== THE PROBLEM ==
Using the records below, give again exactly the lines from the line that contains "Choose Bridge Connections" through the line that contains "Click quoted reply", both ends included, and only those.

----- EXCERPTED DATA -----

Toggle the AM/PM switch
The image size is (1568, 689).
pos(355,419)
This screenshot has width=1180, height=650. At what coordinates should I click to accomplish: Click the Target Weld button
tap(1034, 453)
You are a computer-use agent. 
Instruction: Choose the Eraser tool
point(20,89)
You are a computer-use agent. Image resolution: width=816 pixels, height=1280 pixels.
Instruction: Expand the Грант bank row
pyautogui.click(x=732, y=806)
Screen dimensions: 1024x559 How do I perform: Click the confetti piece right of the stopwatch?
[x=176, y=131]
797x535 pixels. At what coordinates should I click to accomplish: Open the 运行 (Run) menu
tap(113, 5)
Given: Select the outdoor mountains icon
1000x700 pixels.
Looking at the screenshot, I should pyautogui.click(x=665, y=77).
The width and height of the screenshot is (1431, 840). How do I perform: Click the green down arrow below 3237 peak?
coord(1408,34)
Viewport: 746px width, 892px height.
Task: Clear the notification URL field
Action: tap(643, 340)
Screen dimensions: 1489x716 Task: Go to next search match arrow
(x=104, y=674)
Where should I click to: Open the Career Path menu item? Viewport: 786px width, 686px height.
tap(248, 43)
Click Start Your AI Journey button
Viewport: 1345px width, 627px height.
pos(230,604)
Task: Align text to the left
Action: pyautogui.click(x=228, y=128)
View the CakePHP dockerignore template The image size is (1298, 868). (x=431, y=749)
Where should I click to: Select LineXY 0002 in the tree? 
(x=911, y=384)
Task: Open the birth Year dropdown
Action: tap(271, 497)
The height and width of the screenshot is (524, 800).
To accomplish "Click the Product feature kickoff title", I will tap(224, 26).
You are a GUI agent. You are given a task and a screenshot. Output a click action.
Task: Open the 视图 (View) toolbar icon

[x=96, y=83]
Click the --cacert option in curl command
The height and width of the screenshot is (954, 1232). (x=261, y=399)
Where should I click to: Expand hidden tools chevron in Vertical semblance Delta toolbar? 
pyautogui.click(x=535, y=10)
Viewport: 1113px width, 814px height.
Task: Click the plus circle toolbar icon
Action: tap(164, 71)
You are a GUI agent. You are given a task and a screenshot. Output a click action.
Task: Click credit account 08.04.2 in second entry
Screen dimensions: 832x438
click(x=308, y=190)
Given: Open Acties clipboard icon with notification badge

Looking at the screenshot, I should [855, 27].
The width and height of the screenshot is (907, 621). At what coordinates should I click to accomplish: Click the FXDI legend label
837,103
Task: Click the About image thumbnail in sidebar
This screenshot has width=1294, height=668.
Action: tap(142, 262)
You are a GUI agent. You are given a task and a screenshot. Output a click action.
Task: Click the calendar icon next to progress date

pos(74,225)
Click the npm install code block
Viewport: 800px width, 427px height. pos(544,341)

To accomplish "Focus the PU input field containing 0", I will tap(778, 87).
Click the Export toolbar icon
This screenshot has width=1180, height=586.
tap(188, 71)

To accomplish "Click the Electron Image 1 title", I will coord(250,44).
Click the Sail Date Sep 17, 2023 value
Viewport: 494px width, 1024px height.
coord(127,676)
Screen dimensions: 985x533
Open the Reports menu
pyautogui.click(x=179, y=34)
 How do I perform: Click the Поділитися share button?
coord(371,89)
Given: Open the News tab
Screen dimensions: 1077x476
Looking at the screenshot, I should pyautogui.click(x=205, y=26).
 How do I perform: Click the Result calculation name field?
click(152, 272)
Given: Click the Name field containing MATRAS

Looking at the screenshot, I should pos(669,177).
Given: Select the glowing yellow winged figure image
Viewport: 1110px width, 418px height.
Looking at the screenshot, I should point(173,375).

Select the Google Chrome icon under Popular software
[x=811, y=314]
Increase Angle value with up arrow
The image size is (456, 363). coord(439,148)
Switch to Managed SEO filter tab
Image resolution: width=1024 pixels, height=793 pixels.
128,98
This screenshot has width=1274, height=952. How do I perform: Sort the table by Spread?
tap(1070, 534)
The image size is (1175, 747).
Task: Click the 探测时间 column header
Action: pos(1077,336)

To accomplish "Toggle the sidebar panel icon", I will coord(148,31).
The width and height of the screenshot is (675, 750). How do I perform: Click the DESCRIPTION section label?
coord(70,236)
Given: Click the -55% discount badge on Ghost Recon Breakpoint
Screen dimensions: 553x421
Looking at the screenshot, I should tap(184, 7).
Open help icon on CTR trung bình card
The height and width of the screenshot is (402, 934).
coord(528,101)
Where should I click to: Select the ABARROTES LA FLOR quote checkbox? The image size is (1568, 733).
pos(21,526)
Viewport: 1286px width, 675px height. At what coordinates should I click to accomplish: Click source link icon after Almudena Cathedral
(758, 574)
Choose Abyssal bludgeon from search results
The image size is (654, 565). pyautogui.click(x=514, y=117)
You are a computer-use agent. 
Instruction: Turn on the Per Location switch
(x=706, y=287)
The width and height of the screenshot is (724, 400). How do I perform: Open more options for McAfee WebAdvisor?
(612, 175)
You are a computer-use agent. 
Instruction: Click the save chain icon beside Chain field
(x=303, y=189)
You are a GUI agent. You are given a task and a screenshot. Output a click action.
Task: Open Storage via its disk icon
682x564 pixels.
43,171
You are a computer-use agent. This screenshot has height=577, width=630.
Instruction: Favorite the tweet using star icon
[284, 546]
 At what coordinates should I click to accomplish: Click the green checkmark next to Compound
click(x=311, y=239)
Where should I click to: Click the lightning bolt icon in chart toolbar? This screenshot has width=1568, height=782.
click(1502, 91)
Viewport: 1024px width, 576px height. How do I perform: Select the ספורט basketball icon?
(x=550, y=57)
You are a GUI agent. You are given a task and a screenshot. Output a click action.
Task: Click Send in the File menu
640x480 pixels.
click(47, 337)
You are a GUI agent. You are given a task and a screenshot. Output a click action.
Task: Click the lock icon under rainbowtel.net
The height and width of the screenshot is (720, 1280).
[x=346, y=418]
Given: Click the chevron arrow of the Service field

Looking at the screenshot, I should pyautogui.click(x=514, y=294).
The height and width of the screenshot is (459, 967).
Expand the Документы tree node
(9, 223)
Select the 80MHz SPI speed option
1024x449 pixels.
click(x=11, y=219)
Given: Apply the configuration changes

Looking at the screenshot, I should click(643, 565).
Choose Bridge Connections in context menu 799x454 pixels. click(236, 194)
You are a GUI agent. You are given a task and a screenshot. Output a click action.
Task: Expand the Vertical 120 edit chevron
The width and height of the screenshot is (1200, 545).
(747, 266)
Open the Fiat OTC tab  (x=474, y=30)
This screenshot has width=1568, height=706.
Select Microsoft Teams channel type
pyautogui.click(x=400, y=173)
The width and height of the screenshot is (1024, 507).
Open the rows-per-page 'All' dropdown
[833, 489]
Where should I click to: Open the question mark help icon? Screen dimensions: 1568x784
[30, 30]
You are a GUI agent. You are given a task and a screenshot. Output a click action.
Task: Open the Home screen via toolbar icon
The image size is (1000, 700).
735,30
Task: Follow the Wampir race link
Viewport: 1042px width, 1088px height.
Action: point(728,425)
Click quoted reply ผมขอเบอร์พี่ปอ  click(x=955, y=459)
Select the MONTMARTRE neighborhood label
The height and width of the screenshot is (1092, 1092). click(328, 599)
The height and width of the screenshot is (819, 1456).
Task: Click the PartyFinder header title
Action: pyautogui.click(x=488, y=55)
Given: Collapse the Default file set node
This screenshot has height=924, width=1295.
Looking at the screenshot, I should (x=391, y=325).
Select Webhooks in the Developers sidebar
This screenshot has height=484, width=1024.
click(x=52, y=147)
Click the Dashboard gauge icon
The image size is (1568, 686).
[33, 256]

-----

== WRITTEN REPLY ==
Choose Bridge Connections in context menu 799x454 pixels. click(236, 194)
You are a GUI agent. You are given a task and a screenshot. Output a click action.
Task: Expand the Vertical 120 edit chevron
The width and height of the screenshot is (1200, 545).
(747, 266)
Open the Fiat OTC tab  (x=474, y=30)
This screenshot has width=1568, height=706.
Select Microsoft Teams channel type
pyautogui.click(x=400, y=173)
The width and height of the screenshot is (1024, 507).
Open the rows-per-page 'All' dropdown
[833, 489]
Where should I click to: Open the question mark help icon? Screen dimensions: 1568x784
[30, 30]
You are a GUI agent. You are given a task and a screenshot. Output a click action.
Task: Open the Home screen via toolbar icon
The image size is (1000, 700).
735,30
Task: Follow the Wampir race link
Viewport: 1042px width, 1088px height.
Action: point(728,425)
Click quoted reply ผมขอเบอร์พี่ปอ  click(x=955, y=459)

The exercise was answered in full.